• [REQUIRED TASK] Can you change "At what coordinates should I click to accomplish" to "Where should I click to complete" everywhere it occurs in the data below and return the data with nothing else altered?

Item position entries
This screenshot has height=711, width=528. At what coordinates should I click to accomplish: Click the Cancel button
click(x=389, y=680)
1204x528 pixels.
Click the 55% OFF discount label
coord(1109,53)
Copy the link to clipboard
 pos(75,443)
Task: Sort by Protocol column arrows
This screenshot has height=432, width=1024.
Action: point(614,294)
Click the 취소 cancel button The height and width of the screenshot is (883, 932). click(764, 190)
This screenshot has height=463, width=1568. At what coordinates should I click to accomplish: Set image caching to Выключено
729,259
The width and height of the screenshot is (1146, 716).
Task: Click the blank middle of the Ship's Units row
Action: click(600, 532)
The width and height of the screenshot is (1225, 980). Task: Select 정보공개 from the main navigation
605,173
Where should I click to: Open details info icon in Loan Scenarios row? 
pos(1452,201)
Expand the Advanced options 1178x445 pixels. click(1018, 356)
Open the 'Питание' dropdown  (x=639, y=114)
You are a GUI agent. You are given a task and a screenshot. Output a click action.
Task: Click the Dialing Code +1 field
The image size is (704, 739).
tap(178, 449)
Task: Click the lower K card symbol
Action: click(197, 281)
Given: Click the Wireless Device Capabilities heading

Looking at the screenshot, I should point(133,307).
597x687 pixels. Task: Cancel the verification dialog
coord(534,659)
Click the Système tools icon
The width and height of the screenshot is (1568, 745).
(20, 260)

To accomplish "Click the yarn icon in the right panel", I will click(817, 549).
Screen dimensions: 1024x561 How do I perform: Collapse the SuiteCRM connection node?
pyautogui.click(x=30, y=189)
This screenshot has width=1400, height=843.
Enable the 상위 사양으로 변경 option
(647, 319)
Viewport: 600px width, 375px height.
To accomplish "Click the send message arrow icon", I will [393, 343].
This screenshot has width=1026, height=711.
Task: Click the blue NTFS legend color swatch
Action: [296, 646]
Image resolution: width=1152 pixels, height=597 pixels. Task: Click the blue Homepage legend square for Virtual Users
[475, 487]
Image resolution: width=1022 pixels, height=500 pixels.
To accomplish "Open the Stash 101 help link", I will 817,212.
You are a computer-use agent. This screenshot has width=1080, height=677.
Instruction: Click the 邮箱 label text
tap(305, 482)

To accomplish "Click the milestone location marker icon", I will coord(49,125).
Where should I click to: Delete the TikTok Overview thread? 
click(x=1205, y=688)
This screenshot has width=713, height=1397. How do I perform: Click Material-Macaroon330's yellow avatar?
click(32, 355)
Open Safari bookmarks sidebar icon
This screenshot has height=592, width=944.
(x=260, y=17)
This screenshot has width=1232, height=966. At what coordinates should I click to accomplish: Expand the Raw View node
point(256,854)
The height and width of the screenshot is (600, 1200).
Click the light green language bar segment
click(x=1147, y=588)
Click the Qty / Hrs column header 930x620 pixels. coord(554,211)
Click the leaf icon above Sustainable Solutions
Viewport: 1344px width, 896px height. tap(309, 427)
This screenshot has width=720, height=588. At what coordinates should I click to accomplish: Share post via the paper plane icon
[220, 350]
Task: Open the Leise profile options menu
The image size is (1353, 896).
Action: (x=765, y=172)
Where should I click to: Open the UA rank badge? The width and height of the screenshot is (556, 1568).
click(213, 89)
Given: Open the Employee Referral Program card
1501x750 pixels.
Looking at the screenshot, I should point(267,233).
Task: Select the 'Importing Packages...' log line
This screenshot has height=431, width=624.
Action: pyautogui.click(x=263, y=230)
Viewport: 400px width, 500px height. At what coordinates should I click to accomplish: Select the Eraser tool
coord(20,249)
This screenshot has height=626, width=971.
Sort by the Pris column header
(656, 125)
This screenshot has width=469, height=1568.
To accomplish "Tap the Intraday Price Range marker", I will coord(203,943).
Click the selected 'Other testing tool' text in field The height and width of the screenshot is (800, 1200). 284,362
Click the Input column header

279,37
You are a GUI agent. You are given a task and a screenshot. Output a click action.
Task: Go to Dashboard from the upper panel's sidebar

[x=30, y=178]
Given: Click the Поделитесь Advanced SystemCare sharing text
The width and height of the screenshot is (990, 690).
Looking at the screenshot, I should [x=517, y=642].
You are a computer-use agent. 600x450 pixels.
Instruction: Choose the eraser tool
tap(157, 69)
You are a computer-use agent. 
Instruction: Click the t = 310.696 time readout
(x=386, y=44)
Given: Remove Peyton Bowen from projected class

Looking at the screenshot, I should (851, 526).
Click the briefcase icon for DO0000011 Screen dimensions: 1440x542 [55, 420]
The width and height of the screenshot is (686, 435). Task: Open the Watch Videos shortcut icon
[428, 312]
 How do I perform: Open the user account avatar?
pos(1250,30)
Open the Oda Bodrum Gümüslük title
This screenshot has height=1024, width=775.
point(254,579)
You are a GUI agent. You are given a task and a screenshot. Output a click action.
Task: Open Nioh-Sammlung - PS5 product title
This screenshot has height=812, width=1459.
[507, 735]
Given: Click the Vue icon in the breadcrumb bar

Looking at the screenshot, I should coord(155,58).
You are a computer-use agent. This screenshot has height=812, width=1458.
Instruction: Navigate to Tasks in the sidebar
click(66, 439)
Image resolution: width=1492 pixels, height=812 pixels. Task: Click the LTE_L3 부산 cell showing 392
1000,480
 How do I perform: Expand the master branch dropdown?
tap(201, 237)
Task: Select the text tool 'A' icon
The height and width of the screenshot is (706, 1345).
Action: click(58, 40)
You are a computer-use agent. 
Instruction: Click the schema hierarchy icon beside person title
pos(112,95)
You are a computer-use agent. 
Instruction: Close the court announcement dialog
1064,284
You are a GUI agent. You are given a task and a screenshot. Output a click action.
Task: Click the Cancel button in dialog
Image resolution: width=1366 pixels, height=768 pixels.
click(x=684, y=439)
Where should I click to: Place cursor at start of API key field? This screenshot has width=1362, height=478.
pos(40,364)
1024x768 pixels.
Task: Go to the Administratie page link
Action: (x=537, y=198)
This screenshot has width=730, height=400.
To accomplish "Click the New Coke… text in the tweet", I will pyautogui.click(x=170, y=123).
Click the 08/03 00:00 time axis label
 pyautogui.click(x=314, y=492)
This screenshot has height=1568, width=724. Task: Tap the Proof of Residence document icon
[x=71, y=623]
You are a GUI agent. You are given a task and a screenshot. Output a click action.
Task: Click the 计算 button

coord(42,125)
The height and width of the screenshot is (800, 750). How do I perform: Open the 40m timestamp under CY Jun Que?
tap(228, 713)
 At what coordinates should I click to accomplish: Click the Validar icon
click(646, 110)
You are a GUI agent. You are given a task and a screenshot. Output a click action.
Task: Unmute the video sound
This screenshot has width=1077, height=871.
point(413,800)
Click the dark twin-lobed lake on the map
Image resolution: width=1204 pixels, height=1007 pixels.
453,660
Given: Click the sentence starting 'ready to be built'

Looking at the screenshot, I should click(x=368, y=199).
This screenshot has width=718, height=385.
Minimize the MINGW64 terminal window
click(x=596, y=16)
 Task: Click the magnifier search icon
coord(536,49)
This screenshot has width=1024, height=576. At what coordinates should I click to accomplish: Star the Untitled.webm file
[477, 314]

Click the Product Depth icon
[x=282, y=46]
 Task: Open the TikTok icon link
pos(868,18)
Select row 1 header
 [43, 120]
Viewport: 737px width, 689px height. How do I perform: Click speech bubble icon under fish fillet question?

• [EXERCISE RESULT]
This screenshot has height=711, width=528. Where should I click to complete: Click the Cancel button
click(x=389, y=680)
1204x528 pixels.
Click the 55% OFF discount label
coord(1109,53)
Copy the link to clipboard
 pos(75,443)
Task: Sort by Protocol column arrows
This screenshot has height=432, width=1024.
Action: point(614,294)
Click the 취소 cancel button The height and width of the screenshot is (883, 932). click(764, 190)
This screenshot has height=463, width=1568. Where should I click to complete: Set image caching to Выключено
729,259
The width and height of the screenshot is (1146, 716).
Task: Click the blank middle of the Ship's Units row
Action: click(600, 532)
The width and height of the screenshot is (1225, 980). Task: Select 정보공개 from the main navigation
605,173
Where should I click to: Open details info icon in Loan Scenarios row? 
pos(1452,201)
Expand the Advanced options 1178x445 pixels. click(1018, 356)
Open the 'Питание' dropdown  (x=639, y=114)
You are a GUI agent. You are given a task and a screenshot. Output a click action.
Task: Click the Dialing Code +1 field
The image size is (704, 739).
tap(178, 449)
Task: Click the lower K card symbol
Action: click(197, 281)
Given: Click the Wireless Device Capabilities heading

Looking at the screenshot, I should point(133,307).
597x687 pixels. Task: Cancel the verification dialog
coord(534,659)
Click the Système tools icon
The width and height of the screenshot is (1568, 745).
(20, 260)

To accomplish "Click the yarn icon in the right panel", I will click(817, 549).
Screen dimensions: 1024x561 How do I perform: Collapse the SuiteCRM connection node?
pyautogui.click(x=30, y=189)
This screenshot has width=1400, height=843.
Enable the 상위 사양으로 변경 option
(647, 319)
Viewport: 600px width, 375px height.
To accomplish "Click the send message arrow icon", I will [393, 343].
This screenshot has width=1026, height=711.
Task: Click the blue NTFS legend color swatch
Action: [296, 646]
Image resolution: width=1152 pixels, height=597 pixels. Task: Click the blue Homepage legend square for Virtual Users
[475, 487]
Image resolution: width=1022 pixels, height=500 pixels.
To accomplish "Open the Stash 101 help link", I will 817,212.
You are a computer-use agent. This screenshot has width=1080, height=677.
Instruction: Click the 邮箱 label text
tap(305, 482)

To accomplish "Click the milestone location marker icon", I will coord(49,125).
Where should I click to: Delete the TikTok Overview thread? 
click(x=1205, y=688)
This screenshot has width=713, height=1397. How do I perform: Click Material-Macaroon330's yellow avatar?
click(32, 355)
Open Safari bookmarks sidebar icon
This screenshot has height=592, width=944.
(x=260, y=17)
This screenshot has width=1232, height=966. Where should I click to complete: Expand the Raw View node
point(256,854)
The height and width of the screenshot is (600, 1200).
Click the light green language bar segment
click(x=1147, y=588)
Click the Qty / Hrs column header 930x620 pixels. coord(554,211)
Click the leaf icon above Sustainable Solutions
Viewport: 1344px width, 896px height. tap(309, 427)
This screenshot has width=720, height=588. Where should I click to complete: Share post via the paper plane icon
[220, 350]
Task: Open the Leise profile options menu
The image size is (1353, 896).
Action: (x=765, y=172)
Where should I click to: Open the UA rank badge? The width and height of the screenshot is (556, 1568).
click(213, 89)
Given: Open the Employee Referral Program card
1501x750 pixels.
Looking at the screenshot, I should point(267,233).
Task: Select the 'Importing Packages...' log line
This screenshot has height=431, width=624.
Action: pyautogui.click(x=263, y=230)
Viewport: 400px width, 500px height. Where should I click to complete: Select the Eraser tool
coord(20,249)
This screenshot has height=626, width=971.
Sort by the Pris column header
(656, 125)
This screenshot has width=469, height=1568.
To accomplish "Tap the Intraday Price Range marker", I will coord(203,943).
Click the selected 'Other testing tool' text in field The height and width of the screenshot is (800, 1200). 284,362
Click the Input column header

279,37
You are a GUI agent. You are given a task and a screenshot. Output a click action.
Task: Go to Dashboard from the upper panel's sidebar

[x=30, y=178]
Given: Click the Поделитесь Advanced SystemCare sharing text
The width and height of the screenshot is (990, 690).
Looking at the screenshot, I should [x=517, y=642].
You are a computer-use agent. 600x450 pixels.
Instruction: Choose the eraser tool
tap(157, 69)
You are a computer-use agent. 
Instruction: Click the t = 310.696 time readout
(x=386, y=44)
Given: Remove Peyton Bowen from projected class

Looking at the screenshot, I should (851, 526).
Click the briefcase icon for DO0000011 Screen dimensions: 1440x542 [55, 420]
The width and height of the screenshot is (686, 435). Task: Open the Watch Videos shortcut icon
[428, 312]
 How do I perform: Open the user account avatar?
pos(1250,30)
Open the Oda Bodrum Gümüslük title
This screenshot has height=1024, width=775.
point(254,579)
You are a GUI agent. You are given a task and a screenshot. Output a click action.
Task: Open Nioh-Sammlung - PS5 product title
This screenshot has height=812, width=1459.
[507, 735]
Given: Click the Vue icon in the breadcrumb bar

Looking at the screenshot, I should coord(155,58).
You are a computer-use agent. This screenshot has height=812, width=1458.
Instruction: Navigate to Tasks in the sidebar
click(66, 439)
Image resolution: width=1492 pixels, height=812 pixels. Task: Click the LTE_L3 부산 cell showing 392
1000,480
 How do I perform: Expand the master branch dropdown?
tap(201, 237)
Task: Select the text tool 'A' icon
The height and width of the screenshot is (706, 1345).
Action: click(58, 40)
You are a computer-use agent. 
Instruction: Click the schema hierarchy icon beside person title
pos(112,95)
You are a computer-use agent. 
Instruction: Close the court announcement dialog
1064,284
You are a GUI agent. You are given a task and a screenshot. Output a click action.
Task: Click the Cancel button in dialog
Image resolution: width=1366 pixels, height=768 pixels.
click(x=684, y=439)
Where should I click to: Place cursor at start of API key field? This screenshot has width=1362, height=478.
pos(40,364)
1024x768 pixels.
Task: Go to the Administratie page link
Action: (x=537, y=198)
This screenshot has width=730, height=400.
To accomplish "Click the New Coke… text in the tweet", I will pyautogui.click(x=170, y=123).
Click the 08/03 00:00 time axis label
 pyautogui.click(x=314, y=492)
This screenshot has height=1568, width=724. Task: Tap the Proof of Residence document icon
[x=71, y=623]
You are a GUI agent. You are given a task and a screenshot. Output a click action.
Task: Click the 计算 button

coord(42,125)
The height and width of the screenshot is (800, 750). How do I perform: Open the 40m timestamp under CY Jun Que?
tap(228, 713)
 Where should I click to complete: Click the Validar icon
click(646, 110)
You are a GUI agent. You are given a task and a screenshot. Output a click action.
Task: Unmute the video sound
This screenshot has width=1077, height=871.
point(413,800)
Click the dark twin-lobed lake on the map
Image resolution: width=1204 pixels, height=1007 pixels.
453,660
Given: Click the sentence starting 'ready to be built'

Looking at the screenshot, I should click(x=368, y=199).
This screenshot has width=718, height=385.
Minimize the MINGW64 terminal window
click(x=596, y=16)
 Task: Click the magnifier search icon
coord(536,49)
This screenshot has width=1024, height=576. Where should I click to complete: Star the Untitled.webm file
[477, 314]

Click the Product Depth icon
[x=282, y=46]
 Task: Open the TikTok icon link
pos(868,18)
Select row 1 header
 [43, 120]
Viewport: 737px width, 689px height. How do I perform: Click speech bubble icon under fish fillet question?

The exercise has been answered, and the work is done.